La Llamada (2018) posee una claridad emotiva poco frecuente en el cine comercial de hoy en día. No es manipuladora ni lacrimógena en su objetivo, sino francamente directa: los vínculos nos pueden redimir, sean amorosos, religiosos o creativos, y a muy pesar de nosotros mismos. A partir de un Dios que le canta Whitney Houston a María, el personaje principal, en su cabaña; la película juega con los lugares comunes del catolicismo, la amistad femenina y la sexualidad para propulsar números musicales ingeniosos, frontalmente campy sin caer en la caricatura y un momento final donde se aclara el valor colaborativo de los personajes en pos de una incertidumbre que hila tres perspectivas.
Tal batido de elementos puede generar incredulidad, de no ser por las actuaciones de todo el elenco. El foco por supuesto está en las cuatro mujeres que quedan en el campamento, después de que el resto de las chicas y las hermanas se fuese a hacer piragüismo. Es palpable que las cuatro están disfrutando sus papeles. Ni la monja bonachona (Belén Cuesta) ni la sor estricta (Gracia Olayo), estereotipos harto mostrados en otras películas, son totalmente planos en el cuerpo de estas actrices. Y la confidencialidad entre los personajes no es inquebrantable sino hasta el final, donde la complicidad pertenece a las cuatro: a su canto, a sus miradas en busca de un milagro incierto y a su baile contrastante.

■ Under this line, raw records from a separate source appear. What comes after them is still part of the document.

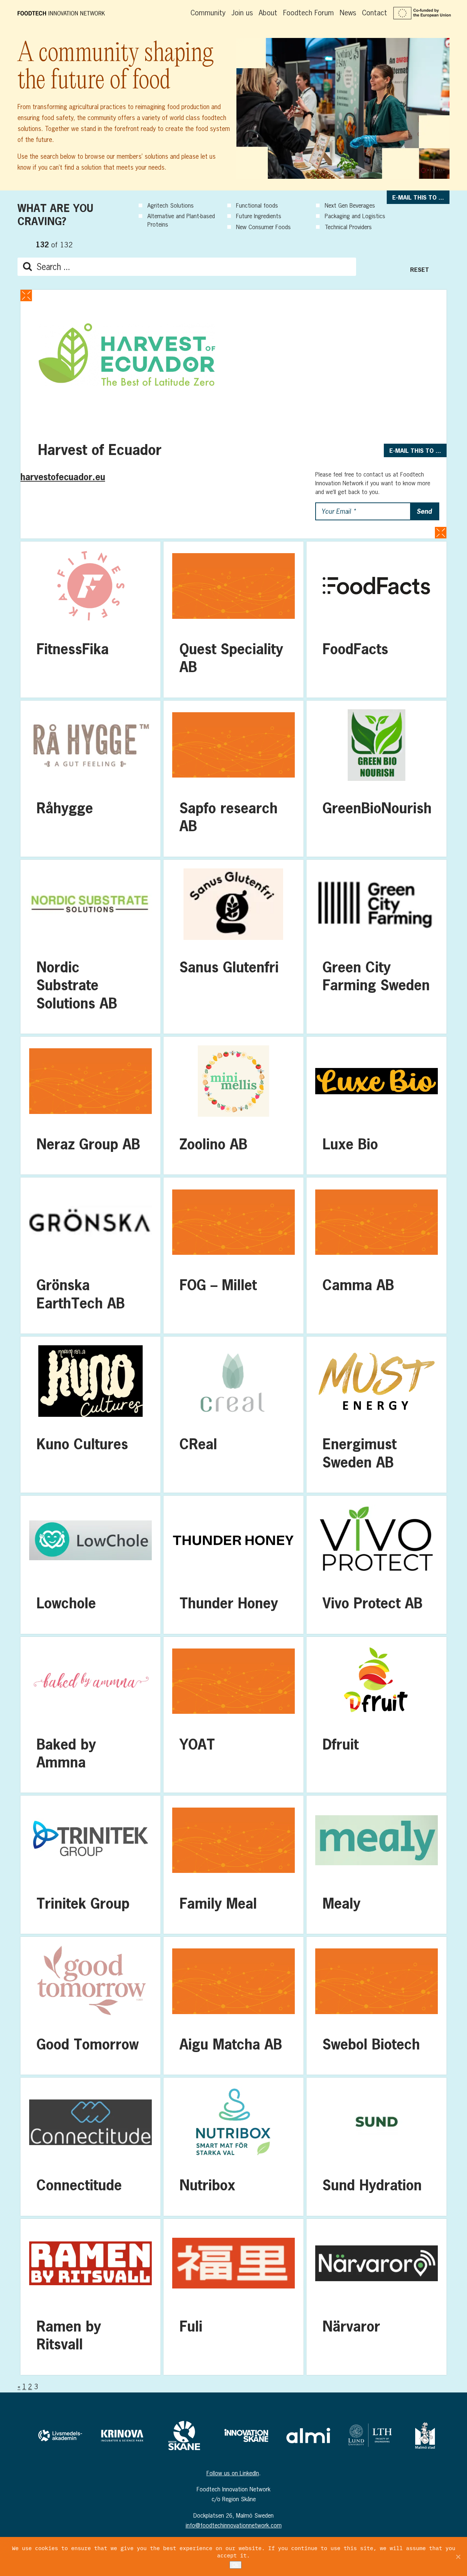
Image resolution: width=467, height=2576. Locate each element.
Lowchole (90, 1564)
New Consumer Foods (263, 227)
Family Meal (233, 1864)
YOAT (233, 1715)
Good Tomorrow (90, 2005)
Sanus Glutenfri (233, 946)
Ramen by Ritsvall (90, 2296)
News (348, 12)
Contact (374, 12)
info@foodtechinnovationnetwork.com (234, 2525)
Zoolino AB (233, 1105)
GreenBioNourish (376, 778)
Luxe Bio (376, 1105)
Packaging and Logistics (355, 216)
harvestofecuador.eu (62, 476)
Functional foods (257, 205)
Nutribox (233, 2146)
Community (207, 12)
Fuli (233, 2296)
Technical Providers (348, 227)
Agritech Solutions (170, 205)
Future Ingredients (258, 216)
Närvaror (376, 2296)
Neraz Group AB (90, 1105)
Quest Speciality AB (233, 619)
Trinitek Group (90, 1864)
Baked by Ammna (90, 1715)
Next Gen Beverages (350, 205)
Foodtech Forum (308, 12)
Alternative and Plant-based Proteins (181, 220)
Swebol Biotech (376, 2005)
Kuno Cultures (90, 1414)
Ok (235, 2565)
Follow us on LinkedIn (233, 2473)
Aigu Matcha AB (233, 2005)
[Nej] (458, 2556)
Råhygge (90, 778)
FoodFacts (376, 619)
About (268, 12)
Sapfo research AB (233, 778)
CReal (233, 1414)
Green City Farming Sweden (376, 946)
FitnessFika (90, 619)
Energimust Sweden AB (376, 1414)
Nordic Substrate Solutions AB (90, 946)
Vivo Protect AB (376, 1564)
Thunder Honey (233, 1564)
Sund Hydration (376, 2146)
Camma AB (376, 1255)
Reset (419, 269)
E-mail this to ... (418, 197)
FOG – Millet (233, 1255)
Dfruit (376, 1715)
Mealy (376, 1864)
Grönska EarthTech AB (90, 1255)
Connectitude (90, 2146)
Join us (242, 12)
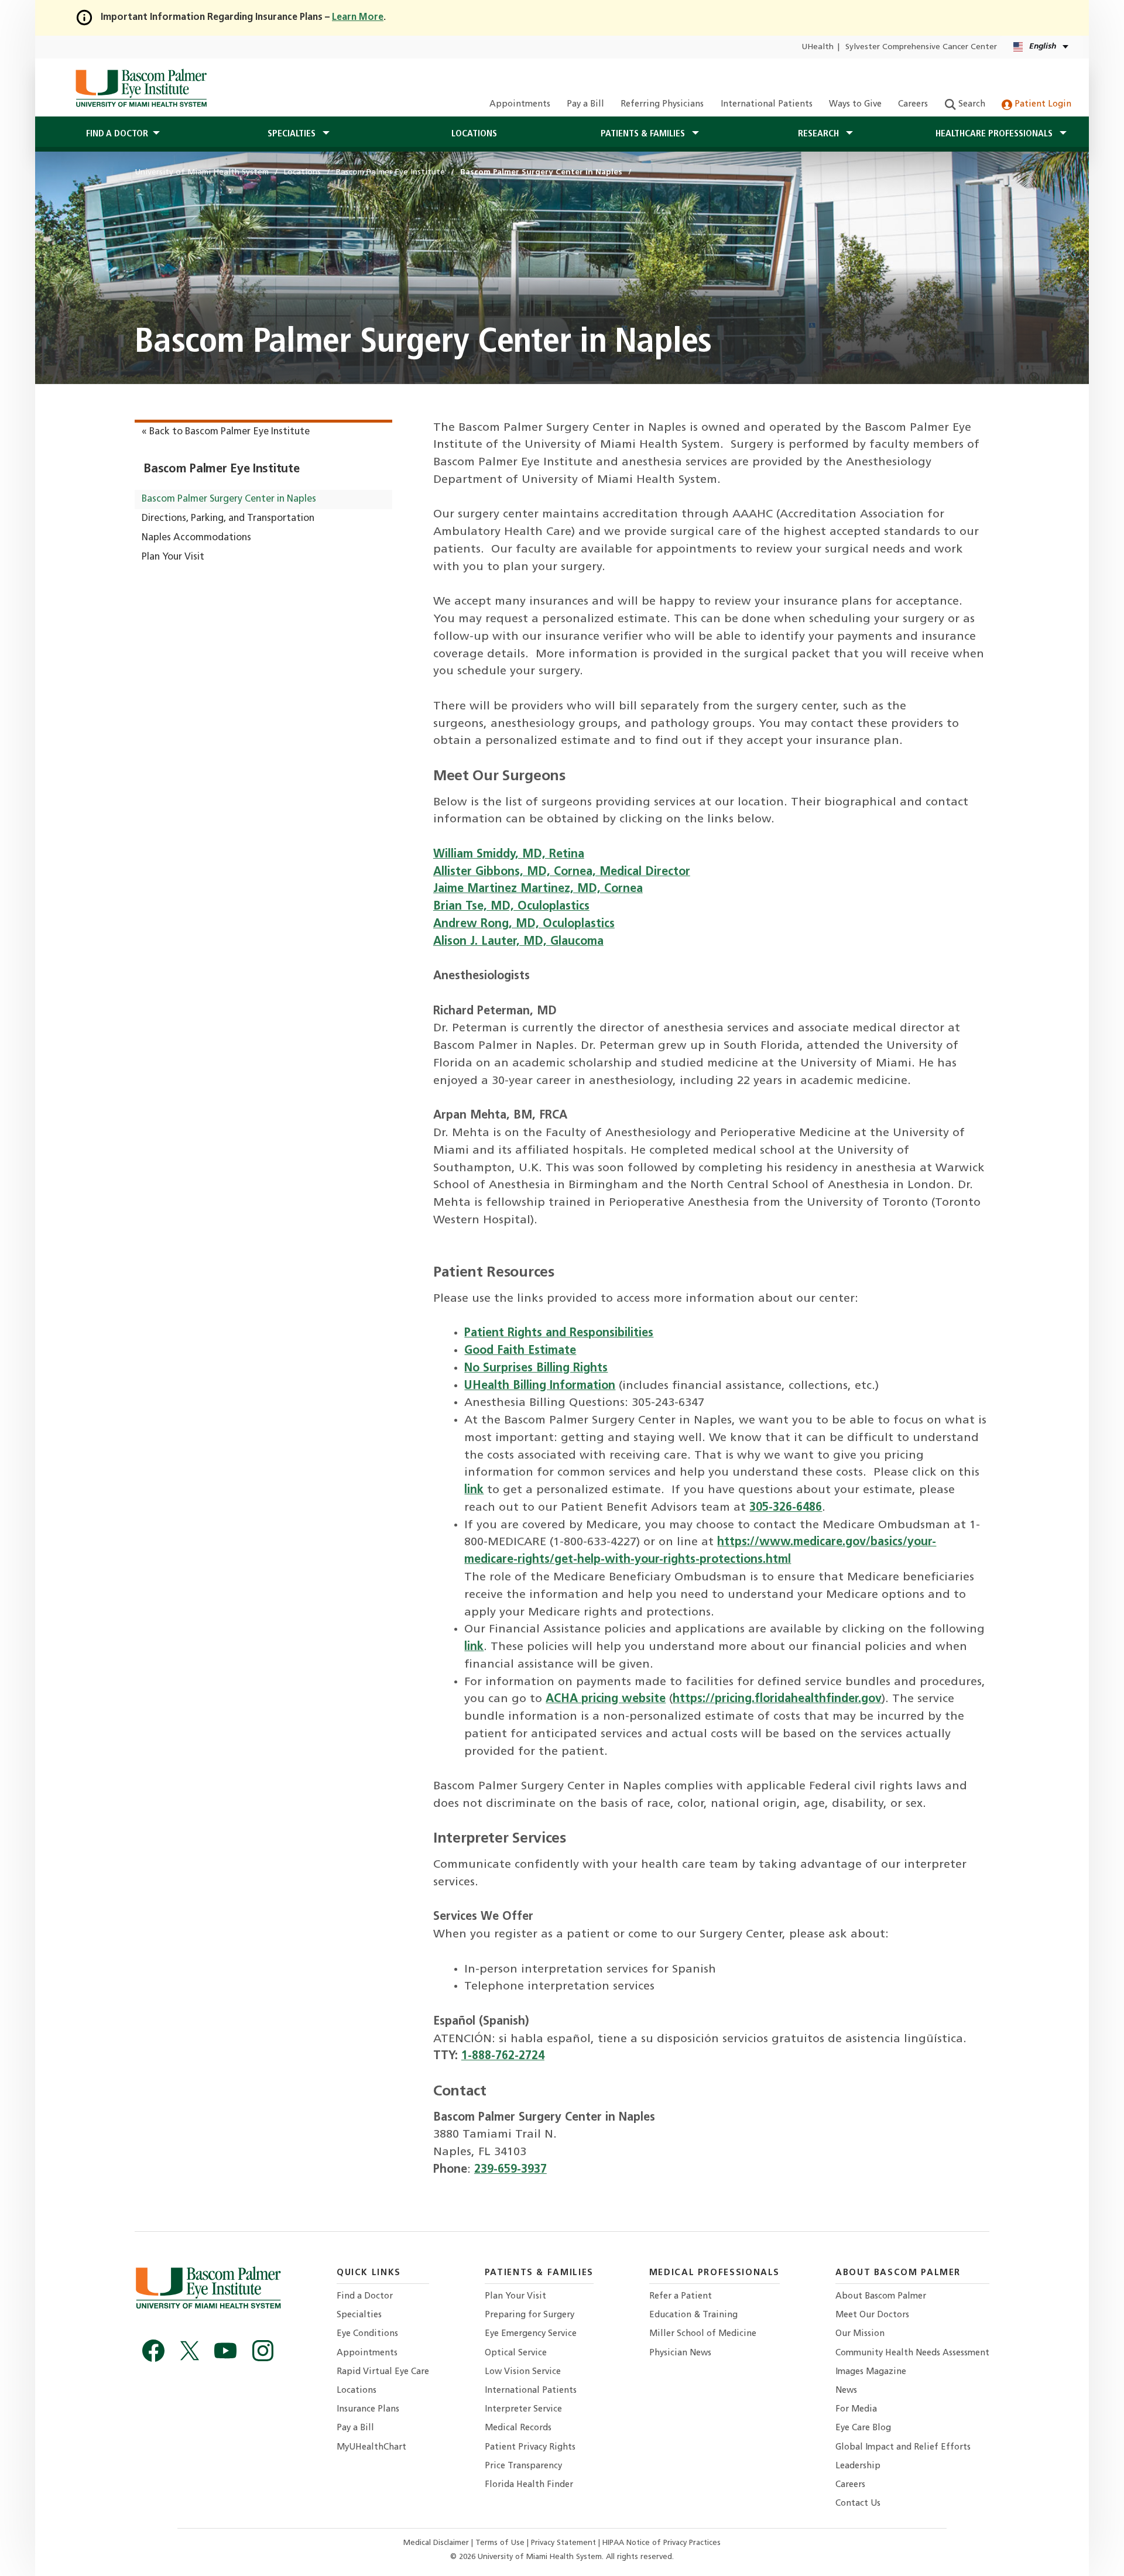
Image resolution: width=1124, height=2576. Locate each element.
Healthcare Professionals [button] (995, 134)
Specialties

Tampoco es trabajo fácil combinar canciones de Whitney Houston y los números musicales más pop, con el reggaetón que canta Suma Latina, la banda de Susana (Anna Castillo) y María (Macarena García), las protagonistas amigas. Pero funciona porque no sería común que sus gustos vayan al pop más ochentoso o noventoso. Es ahí donde las canciones de Houston son el elemento vinculante entre las tres generaciones. ¡Y cómo fluye! Entre risotadas de parte del público por la ridiculez de que una figura tan respetada como Dios sea puesto a cantar las canciones de Whitney con un traje brillantoso, y la emoción de seguir las letras más populares de la famosa cantante; los directores están reconfigurando un género para enfocar tres tipos distintos de amor y que son relevantes desde sus propias perspectivas.
Que además el guión no caiga en la tentación de corresponderle a Dios con rezos y genuflexiones es uno de los grandes aciertos finales. Independientemente de la actitud de cada uno frente a la oración, la música es correspondida con más música. Esto pareciera más que una obviedad, una ligereza, pero nos está mostrando con un diálogo musical el asomo que ha venido elaborando la película cada vez con más insistencia. Las afinidades, simbolizadas en los cuatro personajes pero que son variantes de lo que moviliza a una misma persona, se respetan mientras inquieten nuestro origen para entender la propia perspectiva frente al mundo.
Es difícil aceptar la selección de este film en particular para la Muestra si no se detalla que los directores están apelando, de manera ladeada, a la afinidad cinéfila. Pocas veces, fuera de los musicales hollywoodenses clásicos, trascender en el cine del canto fue narrado con tanta gracia.